AREsp 2.294.622/SP
MEDIAO STJ consolidou que provedores de aplicação de internet (plataformas digitais como YouTube) podem, por iniciativa própria e sem ordem judicial, remover conteúdos que violem seus termos de serviço ou direitos autorais, no exercício legítimo de compliance interno. O art. 19 do Marco Civil da Internet (Lei nº 12.965/2014) não proíbe essa moderação voluntária, desde que não configure abuso de direito, e a remoção encontra amparo na Lei de Direitos Autorais (Lei nº 9.610/1998), especialmente em casos de violação direta de direitos patrimoniais de terceiros, como transmissões esportivas não autorizadas.

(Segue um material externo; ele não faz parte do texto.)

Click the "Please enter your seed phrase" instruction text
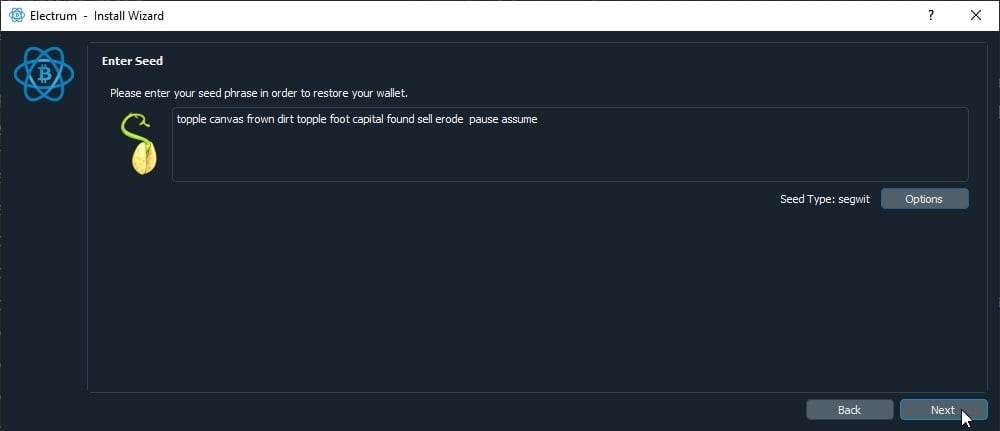pyautogui.click(x=258, y=93)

Os provedores de aplicação de internet podem, por iniciativa própria e independentemente de ordem judicial, remover conteúdos que violem seus termos de serviço ou direitos autorais, no exercício legítimo de compliance interno. O art. 19 do Marco Civil da Internet não impede nem proíbe essa moderação voluntária, desde que não configure abuso de direito. As plataformas têm o dever de zelar pela legalidade dos conteúdos hospedados, especialmente diante de ilícitos previstos em legislação especial como a Lei de Direitos Autorais (Lei nº 9.610/1998). A atuação não configura censura nem violação à liberdade de expressão, pois se funda em violação a direitos autorais previstos em lei.